Navisphere is also integrated into 44 third-party transportation management systems and/or enterprise resource planning systems, allowing our Dynamic Pricing Engine to directly deliver real-time quotes to customers when they have freight to be picked up or delivered. This eliminates the need for our customers to shop around and provides them an automated solution.
Enhancements to our dynamic costing and pricing models allow us to react to market signals more quickly and accurately. Through a combination of more inputs, an upgraded algorithm, and greater configurability, these proprietary data science models serve to optimize our purchasing of shipping capacity and the price we offer our customers.
Navisphere Carrier provides contracted motor carriers access to the functionality necessary to efficiently manage their relationships with C.H. Robinson. Contracted motor carriers can search and book available freight, provide online status updates, keep track of receivables, and upload scanned documentation. Many of our contracted motor carriers’ favorite features of Navisphere Carrier are also available through our Navisphere Carrier mobile application for Android® and iOS® mobile operating systems.
Freightquote® by C.H. Robinson (“Freightquote”) is a web-based, mobile-responsive offering designed to streamline the shipping process for small business customers, allowing the booking of freight without any shipping knowledge or expertise. Freightquote’s small business customers can go online with their smart phone, tablet, or computer to book their LTL or truckload freight, track shipments, get proactive notifications, and pay for transportation services with a credit card.
We rely on a combination of cybersecurity, trademarks, copyrights, trade secrets, and nondisclosure and non-competition agreements to establish and protect our intellectual property and proprietary technology. Additionally, we have numerous registered trademarks, trade names, and logos in the United States and internationally. Our reliance on our intellectual property and proprietary technology subjects us to certain risks that, if realized, would negatively impact our operating results.
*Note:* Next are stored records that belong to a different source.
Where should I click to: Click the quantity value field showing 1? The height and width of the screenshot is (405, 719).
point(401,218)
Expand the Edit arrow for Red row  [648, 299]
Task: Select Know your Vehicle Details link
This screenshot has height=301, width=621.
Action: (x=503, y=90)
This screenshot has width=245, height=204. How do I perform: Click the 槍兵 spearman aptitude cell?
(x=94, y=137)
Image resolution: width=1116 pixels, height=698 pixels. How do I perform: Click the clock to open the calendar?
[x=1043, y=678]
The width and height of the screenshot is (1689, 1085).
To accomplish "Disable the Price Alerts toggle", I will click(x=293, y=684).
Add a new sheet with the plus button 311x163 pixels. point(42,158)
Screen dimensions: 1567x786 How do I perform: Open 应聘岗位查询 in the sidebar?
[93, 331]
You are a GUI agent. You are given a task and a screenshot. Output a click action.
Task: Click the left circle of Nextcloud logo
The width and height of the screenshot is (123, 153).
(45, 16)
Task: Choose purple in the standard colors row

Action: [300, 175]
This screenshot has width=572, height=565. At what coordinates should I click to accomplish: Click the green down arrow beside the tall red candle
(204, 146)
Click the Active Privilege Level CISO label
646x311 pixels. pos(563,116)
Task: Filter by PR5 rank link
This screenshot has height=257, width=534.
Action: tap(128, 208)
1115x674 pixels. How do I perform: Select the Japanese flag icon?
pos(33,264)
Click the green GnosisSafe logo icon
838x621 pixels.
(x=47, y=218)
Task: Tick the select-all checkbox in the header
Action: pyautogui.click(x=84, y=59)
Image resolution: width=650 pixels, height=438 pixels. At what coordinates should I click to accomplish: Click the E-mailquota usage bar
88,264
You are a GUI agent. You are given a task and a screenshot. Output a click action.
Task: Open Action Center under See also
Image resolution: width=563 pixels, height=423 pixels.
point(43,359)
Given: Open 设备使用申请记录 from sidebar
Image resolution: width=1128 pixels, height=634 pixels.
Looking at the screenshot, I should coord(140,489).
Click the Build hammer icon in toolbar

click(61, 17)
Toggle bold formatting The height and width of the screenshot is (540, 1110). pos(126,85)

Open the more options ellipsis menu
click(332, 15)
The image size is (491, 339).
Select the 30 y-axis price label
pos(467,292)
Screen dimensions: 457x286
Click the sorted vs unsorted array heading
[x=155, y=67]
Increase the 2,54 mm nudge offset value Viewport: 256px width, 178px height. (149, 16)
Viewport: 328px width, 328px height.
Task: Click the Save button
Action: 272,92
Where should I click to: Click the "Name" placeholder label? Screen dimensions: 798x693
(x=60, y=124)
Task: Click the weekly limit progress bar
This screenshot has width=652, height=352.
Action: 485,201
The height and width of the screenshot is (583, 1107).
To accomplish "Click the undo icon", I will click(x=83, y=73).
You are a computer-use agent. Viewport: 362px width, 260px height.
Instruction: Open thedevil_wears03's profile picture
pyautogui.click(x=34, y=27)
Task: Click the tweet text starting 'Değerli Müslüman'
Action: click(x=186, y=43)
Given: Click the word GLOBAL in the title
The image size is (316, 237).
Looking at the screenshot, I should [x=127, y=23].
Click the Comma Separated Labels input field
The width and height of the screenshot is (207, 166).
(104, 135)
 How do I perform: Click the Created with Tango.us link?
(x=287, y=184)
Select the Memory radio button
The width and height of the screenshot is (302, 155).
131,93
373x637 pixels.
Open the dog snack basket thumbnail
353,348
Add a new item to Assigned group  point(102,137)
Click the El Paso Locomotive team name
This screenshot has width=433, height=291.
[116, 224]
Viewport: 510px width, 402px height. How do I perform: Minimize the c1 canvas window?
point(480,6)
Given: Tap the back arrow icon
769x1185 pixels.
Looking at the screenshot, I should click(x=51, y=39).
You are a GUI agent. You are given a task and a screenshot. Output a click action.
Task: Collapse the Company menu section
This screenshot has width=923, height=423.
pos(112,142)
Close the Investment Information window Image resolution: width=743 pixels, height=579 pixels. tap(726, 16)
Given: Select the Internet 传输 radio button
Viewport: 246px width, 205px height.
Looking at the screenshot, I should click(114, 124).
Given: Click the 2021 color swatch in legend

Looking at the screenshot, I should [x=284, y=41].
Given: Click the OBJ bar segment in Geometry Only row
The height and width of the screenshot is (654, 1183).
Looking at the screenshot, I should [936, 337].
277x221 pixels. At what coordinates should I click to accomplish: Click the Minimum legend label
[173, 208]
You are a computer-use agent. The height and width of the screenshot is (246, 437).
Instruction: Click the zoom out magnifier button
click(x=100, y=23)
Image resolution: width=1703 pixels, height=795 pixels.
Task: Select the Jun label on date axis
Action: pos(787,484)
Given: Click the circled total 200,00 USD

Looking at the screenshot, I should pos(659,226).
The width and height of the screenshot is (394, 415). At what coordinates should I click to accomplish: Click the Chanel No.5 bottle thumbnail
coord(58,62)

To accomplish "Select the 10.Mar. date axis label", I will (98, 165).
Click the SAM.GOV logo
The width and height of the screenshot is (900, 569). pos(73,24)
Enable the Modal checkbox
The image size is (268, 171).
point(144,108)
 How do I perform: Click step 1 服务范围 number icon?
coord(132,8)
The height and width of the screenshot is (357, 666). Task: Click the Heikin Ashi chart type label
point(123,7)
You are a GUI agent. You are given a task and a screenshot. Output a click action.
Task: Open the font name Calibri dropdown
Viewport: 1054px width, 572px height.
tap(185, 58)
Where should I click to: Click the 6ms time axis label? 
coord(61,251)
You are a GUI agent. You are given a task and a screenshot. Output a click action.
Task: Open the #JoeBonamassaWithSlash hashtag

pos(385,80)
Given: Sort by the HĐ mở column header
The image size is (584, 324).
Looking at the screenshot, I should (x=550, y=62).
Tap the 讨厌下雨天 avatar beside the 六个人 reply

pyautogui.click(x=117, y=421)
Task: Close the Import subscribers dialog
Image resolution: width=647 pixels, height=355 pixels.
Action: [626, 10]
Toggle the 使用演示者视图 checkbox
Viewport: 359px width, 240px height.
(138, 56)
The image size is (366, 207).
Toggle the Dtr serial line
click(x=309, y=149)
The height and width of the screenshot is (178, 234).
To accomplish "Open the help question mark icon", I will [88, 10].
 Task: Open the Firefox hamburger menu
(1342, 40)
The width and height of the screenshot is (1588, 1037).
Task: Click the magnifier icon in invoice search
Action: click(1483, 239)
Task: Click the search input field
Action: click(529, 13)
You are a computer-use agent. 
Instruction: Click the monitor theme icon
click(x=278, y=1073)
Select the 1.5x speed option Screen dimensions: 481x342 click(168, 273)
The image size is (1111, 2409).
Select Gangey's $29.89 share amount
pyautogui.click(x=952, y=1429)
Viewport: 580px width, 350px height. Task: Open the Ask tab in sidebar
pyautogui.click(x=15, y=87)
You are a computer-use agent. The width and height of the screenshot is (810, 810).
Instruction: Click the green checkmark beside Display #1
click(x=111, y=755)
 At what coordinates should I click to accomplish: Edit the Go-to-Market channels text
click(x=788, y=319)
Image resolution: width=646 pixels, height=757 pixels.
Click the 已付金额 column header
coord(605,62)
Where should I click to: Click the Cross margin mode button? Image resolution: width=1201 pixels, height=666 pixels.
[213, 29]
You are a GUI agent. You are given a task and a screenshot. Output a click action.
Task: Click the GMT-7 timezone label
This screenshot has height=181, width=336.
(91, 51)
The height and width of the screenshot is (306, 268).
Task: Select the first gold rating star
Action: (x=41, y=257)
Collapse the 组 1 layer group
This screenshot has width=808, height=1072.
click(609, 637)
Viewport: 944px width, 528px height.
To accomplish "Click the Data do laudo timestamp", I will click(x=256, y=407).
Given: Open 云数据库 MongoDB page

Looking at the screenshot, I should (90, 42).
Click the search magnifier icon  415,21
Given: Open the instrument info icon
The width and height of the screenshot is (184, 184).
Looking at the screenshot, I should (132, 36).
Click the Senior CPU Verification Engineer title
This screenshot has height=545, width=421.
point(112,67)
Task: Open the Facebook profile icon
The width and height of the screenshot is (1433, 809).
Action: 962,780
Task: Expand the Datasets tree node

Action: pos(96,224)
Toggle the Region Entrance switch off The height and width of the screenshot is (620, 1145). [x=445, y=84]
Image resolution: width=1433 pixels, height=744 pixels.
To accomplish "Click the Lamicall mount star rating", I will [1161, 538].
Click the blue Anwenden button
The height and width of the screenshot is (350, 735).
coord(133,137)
For a description of such risks and their potential effect on our business, see Item 1A. of Part I, Risk Factors.
Relationships with Transportation Providers
We continually work on establishing contractual relationships with qualified transportation providers that meet both our and our customers’ service requirements to provide dependable services, favorable pricing, and available capacity during periods when demand for transportation equipment is greater than the supply. We own very little transportation equipment and do not employ the people directly involved with the delivery of our customers’ freight, so these relationships are critical to our success.
In 2025, more than 450,000 transportation providers were on our platform, the vast majority of which are contracted motor carriers. To strengthen and maintain our relationships with contracted motor carriers, our employees regularly communicate with them and try to assist them by increasing their equipment utilization, reducing their empty miles, and repositioning their equipment. To make it easier for contracted motor carriers to work with us, we send hyper-customized load recommendations to them directly, give them simple tools to make offers and instantly book loads, and provide financial services that make it easier to get paid. For those contracted motor carriers that would like to be paid faster than our standard terms, we offer cash advances of up to 60 percent upon picking up a load and, in exchange for a discount, expedited final payment upon proof of delivery.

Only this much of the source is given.